* Exercise prompt
Return the data below in full. Keep each character unchanged.

* Dataset records

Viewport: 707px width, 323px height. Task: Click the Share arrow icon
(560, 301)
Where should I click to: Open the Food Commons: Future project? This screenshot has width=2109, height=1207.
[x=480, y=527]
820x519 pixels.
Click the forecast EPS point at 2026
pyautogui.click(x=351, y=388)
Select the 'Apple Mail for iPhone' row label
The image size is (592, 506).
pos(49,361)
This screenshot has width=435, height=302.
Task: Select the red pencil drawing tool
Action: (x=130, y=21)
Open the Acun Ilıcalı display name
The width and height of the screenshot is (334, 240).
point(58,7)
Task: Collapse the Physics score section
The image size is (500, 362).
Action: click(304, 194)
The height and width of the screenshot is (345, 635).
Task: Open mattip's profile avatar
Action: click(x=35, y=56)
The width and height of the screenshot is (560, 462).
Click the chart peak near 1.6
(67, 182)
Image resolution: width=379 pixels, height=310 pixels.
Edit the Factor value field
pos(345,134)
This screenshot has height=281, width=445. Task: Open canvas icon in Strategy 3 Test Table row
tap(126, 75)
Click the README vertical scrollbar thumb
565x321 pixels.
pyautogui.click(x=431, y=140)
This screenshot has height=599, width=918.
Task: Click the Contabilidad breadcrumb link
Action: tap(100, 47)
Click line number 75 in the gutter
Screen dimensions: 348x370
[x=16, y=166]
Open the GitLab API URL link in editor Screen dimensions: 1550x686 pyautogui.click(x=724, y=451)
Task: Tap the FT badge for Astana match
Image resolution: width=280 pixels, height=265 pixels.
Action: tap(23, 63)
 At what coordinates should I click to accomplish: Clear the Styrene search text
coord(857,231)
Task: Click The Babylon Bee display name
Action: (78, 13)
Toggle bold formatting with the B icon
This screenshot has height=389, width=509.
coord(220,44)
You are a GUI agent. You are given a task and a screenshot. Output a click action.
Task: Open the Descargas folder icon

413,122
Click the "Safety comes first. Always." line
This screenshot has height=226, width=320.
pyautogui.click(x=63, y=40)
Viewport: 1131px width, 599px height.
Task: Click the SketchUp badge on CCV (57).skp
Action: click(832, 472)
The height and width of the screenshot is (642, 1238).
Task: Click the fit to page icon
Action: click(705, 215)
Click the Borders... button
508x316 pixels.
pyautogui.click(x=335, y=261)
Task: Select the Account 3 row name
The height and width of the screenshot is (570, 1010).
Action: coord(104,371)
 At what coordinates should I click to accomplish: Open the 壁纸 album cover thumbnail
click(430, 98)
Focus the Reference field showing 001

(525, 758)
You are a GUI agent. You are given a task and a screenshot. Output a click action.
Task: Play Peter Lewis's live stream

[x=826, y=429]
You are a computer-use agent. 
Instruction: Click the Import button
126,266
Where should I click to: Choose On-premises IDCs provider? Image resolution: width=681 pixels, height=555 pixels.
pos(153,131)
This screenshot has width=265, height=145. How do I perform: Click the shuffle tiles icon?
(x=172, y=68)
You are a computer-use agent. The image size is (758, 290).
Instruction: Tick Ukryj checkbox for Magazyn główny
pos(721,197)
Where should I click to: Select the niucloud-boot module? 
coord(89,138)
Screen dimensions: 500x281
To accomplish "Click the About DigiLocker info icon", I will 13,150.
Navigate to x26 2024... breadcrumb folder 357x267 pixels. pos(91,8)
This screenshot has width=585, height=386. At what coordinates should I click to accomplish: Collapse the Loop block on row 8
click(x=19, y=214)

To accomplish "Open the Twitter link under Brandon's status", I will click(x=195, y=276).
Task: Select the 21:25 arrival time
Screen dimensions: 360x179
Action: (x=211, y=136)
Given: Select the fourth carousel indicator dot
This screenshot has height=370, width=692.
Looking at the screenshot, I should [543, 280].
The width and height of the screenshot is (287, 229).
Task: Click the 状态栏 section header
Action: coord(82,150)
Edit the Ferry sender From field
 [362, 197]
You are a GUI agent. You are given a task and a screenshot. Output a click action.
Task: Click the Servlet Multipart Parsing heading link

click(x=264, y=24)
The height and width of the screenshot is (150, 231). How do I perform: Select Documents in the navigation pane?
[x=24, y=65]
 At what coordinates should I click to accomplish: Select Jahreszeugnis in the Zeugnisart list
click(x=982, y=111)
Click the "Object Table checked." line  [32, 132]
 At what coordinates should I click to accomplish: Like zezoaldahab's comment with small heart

* Exercise solution
Viewport: 707px width, 323px height. Task: Click the Share arrow icon
(560, 301)
Where should I click to: Open the Food Commons: Future project? This screenshot has width=2109, height=1207.
[x=480, y=527]
820x519 pixels.
Click the forecast EPS point at 2026
pyautogui.click(x=351, y=388)
Select the 'Apple Mail for iPhone' row label
The image size is (592, 506).
pos(49,361)
This screenshot has width=435, height=302.
Task: Select the red pencil drawing tool
Action: (x=130, y=21)
Open the Acun Ilıcalı display name
The width and height of the screenshot is (334, 240).
point(58,7)
Task: Collapse the Physics score section
The image size is (500, 362).
Action: click(304, 194)
The height and width of the screenshot is (345, 635).
Task: Open mattip's profile avatar
Action: click(x=35, y=56)
The width and height of the screenshot is (560, 462).
Click the chart peak near 1.6
(67, 182)
Image resolution: width=379 pixels, height=310 pixels.
Edit the Factor value field
pos(345,134)
This screenshot has height=281, width=445. Task: Open canvas icon in Strategy 3 Test Table row
tap(126, 75)
Click the README vertical scrollbar thumb
565x321 pixels.
pyautogui.click(x=431, y=140)
This screenshot has height=599, width=918.
Task: Click the Contabilidad breadcrumb link
Action: tap(100, 47)
Click line number 75 in the gutter
Screen dimensions: 348x370
[x=16, y=166]
Open the GitLab API URL link in editor Screen dimensions: 1550x686 pyautogui.click(x=724, y=451)
Task: Tap the FT badge for Astana match
Image resolution: width=280 pixels, height=265 pixels.
Action: tap(23, 63)
 At what coordinates should I click to accomplish: Clear the Styrene search text
coord(857,231)
Task: Click The Babylon Bee display name
Action: (78, 13)
Toggle bold formatting with the B icon
This screenshot has height=389, width=509.
coord(220,44)
You are a GUI agent. You are given a task and a screenshot. Output a click action.
Task: Open the Descargas folder icon

413,122
Click the "Safety comes first. Always." line
This screenshot has height=226, width=320.
pyautogui.click(x=63, y=40)
Viewport: 1131px width, 599px height.
Task: Click the SketchUp badge on CCV (57).skp
Action: click(832, 472)
The height and width of the screenshot is (642, 1238).
Task: Click the fit to page icon
Action: click(705, 215)
Click the Borders... button
508x316 pixels.
pyautogui.click(x=335, y=261)
Task: Select the Account 3 row name
The height and width of the screenshot is (570, 1010).
Action: coord(104,371)
 At what coordinates should I click to accomplish: Open the 壁纸 album cover thumbnail
click(430, 98)
Focus the Reference field showing 001

(525, 758)
You are a GUI agent. You are given a task and a screenshot. Output a click action.
Task: Play Peter Lewis's live stream

[x=826, y=429]
You are a computer-use agent. 
Instruction: Click the Import button
126,266
Where should I click to: Choose On-premises IDCs provider? Image resolution: width=681 pixels, height=555 pixels.
pos(153,131)
This screenshot has width=265, height=145. How do I perform: Click the shuffle tiles icon?
(x=172, y=68)
You are a computer-use agent. The image size is (758, 290).
Instruction: Tick Ukryj checkbox for Magazyn główny
pos(721,197)
Where should I click to: Select the niucloud-boot module? 
coord(89,138)
Screen dimensions: 500x281
To accomplish "Click the About DigiLocker info icon", I will 13,150.
Navigate to x26 2024... breadcrumb folder 357x267 pixels. pos(91,8)
This screenshot has width=585, height=386. At what coordinates should I click to accomplish: Collapse the Loop block on row 8
click(x=19, y=214)

To accomplish "Open the Twitter link under Brandon's status", I will click(x=195, y=276).
Task: Select the 21:25 arrival time
Screen dimensions: 360x179
Action: (x=211, y=136)
Given: Select the fourth carousel indicator dot
This screenshot has height=370, width=692.
Looking at the screenshot, I should [543, 280].
The width and height of the screenshot is (287, 229).
Task: Click the 状态栏 section header
Action: coord(82,150)
Edit the Ferry sender From field
 [362, 197]
You are a GUI agent. You are given a task and a screenshot. Output a click action.
Task: Click the Servlet Multipart Parsing heading link

click(x=264, y=24)
The height and width of the screenshot is (150, 231). How do I perform: Select Documents in the navigation pane?
[x=24, y=65]
 At what coordinates should I click to accomplish: Select Jahreszeugnis in the Zeugnisart list
click(x=982, y=111)
Click the "Object Table checked." line  [32, 132]
 At what coordinates should I click to accomplish: Like zezoaldahab's comment with small heart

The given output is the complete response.